→ **WORK REQUEST**: In the listing that follows, count every line holding the word "computer" and give only the count.

→ **EXCERPTED RECORDS**:
◇ ◇ ◇ ◇ ◇ ◇ ◇

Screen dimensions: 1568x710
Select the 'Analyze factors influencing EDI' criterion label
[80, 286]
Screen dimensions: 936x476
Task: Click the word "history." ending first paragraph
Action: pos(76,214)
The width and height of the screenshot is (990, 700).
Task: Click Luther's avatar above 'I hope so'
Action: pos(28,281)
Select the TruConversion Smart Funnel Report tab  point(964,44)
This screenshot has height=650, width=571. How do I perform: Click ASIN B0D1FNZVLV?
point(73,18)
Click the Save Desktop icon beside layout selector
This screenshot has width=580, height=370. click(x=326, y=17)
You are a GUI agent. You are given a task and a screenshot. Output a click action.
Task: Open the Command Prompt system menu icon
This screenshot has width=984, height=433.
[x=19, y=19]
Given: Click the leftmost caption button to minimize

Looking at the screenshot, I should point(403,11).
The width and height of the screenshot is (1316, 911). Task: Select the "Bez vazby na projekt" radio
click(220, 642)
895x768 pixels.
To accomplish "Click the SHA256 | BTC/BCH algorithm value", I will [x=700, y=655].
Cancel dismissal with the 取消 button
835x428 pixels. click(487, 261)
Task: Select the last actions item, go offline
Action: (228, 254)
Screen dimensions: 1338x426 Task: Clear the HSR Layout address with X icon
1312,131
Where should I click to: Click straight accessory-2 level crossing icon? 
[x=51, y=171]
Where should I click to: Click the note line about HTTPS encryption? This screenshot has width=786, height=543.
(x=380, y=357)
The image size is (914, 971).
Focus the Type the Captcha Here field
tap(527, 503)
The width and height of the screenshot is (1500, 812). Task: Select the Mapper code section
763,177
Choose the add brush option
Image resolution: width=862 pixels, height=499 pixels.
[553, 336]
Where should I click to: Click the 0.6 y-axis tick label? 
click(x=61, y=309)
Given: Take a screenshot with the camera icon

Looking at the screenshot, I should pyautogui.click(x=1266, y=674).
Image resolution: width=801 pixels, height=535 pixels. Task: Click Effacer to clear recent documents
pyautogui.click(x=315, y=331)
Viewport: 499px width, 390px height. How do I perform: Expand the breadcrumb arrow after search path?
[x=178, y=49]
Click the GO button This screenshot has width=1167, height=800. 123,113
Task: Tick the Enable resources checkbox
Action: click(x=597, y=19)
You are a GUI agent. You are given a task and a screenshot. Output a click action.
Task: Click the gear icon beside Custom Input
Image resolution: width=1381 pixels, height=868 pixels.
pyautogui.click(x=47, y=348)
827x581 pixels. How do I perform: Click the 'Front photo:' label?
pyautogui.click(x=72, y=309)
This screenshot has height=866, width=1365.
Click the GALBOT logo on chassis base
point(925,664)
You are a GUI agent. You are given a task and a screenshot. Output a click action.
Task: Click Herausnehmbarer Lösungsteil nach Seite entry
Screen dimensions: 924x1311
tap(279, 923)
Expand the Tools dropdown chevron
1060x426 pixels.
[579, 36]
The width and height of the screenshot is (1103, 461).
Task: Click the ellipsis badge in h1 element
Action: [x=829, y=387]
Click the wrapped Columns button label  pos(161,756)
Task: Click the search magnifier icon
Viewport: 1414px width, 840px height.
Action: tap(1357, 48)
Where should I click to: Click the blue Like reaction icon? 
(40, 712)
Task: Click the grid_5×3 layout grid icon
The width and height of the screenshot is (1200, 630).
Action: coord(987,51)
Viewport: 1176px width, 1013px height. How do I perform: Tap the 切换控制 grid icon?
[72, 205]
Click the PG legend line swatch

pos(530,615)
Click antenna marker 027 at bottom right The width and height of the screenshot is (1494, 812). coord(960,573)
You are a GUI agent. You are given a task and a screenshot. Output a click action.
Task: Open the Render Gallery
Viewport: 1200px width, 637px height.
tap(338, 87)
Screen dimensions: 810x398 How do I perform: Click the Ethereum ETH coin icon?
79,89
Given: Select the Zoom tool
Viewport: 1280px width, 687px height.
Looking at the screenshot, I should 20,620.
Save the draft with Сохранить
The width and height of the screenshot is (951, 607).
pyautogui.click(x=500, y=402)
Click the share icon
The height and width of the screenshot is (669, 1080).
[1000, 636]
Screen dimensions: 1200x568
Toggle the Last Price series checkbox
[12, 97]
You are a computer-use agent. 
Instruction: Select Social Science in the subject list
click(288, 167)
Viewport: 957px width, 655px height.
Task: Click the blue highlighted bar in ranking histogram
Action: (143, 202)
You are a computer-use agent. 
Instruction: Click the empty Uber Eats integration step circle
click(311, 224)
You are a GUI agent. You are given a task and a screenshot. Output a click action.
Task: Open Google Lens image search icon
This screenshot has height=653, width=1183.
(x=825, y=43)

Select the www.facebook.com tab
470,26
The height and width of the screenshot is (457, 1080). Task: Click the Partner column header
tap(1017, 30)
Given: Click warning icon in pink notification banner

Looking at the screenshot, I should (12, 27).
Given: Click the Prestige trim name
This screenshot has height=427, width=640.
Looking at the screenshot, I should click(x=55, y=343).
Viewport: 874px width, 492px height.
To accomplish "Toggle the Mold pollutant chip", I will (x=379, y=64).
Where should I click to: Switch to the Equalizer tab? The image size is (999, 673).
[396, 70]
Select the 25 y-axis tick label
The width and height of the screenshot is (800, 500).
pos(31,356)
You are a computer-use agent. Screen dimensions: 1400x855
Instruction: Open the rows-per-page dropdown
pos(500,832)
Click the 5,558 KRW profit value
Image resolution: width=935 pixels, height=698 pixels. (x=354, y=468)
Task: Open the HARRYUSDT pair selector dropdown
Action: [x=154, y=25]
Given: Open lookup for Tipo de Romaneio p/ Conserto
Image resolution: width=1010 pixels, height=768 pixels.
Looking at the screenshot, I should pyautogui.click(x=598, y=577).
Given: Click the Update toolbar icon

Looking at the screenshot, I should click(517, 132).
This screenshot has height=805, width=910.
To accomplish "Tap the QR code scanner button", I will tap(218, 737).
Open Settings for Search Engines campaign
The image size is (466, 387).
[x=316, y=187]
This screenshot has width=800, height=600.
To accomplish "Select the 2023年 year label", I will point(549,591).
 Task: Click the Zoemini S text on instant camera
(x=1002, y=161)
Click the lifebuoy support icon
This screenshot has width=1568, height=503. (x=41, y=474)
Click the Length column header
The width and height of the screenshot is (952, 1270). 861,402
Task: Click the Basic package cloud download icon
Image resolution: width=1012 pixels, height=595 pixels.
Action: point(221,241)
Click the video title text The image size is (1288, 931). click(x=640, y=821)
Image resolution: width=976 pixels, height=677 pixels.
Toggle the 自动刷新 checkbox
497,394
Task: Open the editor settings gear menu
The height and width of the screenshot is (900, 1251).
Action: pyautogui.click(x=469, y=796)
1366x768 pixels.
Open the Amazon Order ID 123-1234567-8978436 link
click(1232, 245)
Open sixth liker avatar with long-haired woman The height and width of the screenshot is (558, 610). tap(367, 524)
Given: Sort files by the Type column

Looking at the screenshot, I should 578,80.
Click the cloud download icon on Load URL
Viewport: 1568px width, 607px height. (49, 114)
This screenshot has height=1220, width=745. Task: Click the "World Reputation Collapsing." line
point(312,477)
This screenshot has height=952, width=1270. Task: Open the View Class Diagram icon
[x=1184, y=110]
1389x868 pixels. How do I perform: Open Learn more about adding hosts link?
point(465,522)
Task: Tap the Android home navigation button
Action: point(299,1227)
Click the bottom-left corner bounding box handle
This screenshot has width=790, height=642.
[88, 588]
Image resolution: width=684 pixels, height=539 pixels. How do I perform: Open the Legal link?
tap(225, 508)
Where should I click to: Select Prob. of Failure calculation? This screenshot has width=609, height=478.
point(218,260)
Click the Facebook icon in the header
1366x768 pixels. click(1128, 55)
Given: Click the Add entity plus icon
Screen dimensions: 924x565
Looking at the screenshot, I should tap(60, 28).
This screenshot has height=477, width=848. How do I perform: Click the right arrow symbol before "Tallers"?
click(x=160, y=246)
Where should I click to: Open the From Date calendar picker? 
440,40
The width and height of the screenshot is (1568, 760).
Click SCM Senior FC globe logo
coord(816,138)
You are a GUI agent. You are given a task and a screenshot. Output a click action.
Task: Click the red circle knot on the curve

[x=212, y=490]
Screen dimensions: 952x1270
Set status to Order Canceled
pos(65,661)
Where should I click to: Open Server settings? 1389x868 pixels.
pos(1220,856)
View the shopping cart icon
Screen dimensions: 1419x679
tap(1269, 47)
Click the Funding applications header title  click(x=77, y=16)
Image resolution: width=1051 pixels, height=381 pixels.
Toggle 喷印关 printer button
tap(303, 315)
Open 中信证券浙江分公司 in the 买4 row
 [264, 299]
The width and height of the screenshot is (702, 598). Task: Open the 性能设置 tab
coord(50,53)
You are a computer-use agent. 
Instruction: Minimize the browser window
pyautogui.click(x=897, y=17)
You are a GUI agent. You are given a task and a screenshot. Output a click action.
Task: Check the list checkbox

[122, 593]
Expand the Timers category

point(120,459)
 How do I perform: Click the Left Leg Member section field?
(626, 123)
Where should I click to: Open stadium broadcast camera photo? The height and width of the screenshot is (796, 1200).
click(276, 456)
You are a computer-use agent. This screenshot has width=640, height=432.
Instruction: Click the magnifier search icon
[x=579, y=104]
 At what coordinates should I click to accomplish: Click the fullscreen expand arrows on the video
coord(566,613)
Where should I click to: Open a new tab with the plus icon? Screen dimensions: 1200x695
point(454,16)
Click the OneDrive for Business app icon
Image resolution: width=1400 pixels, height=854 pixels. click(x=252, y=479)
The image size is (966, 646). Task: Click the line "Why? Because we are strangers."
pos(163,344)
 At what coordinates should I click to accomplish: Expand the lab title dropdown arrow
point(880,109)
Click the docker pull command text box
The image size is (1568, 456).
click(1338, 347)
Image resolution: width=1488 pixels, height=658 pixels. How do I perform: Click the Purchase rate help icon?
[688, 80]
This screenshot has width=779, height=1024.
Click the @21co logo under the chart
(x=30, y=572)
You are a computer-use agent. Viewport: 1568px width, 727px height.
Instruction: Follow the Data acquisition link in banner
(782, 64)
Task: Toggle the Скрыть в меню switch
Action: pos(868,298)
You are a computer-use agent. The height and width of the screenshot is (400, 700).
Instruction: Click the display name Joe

◇ ◇ ◇ ◇ ◇ ◇ ◇

→ **SOLUTION TO THIS TASK**: 7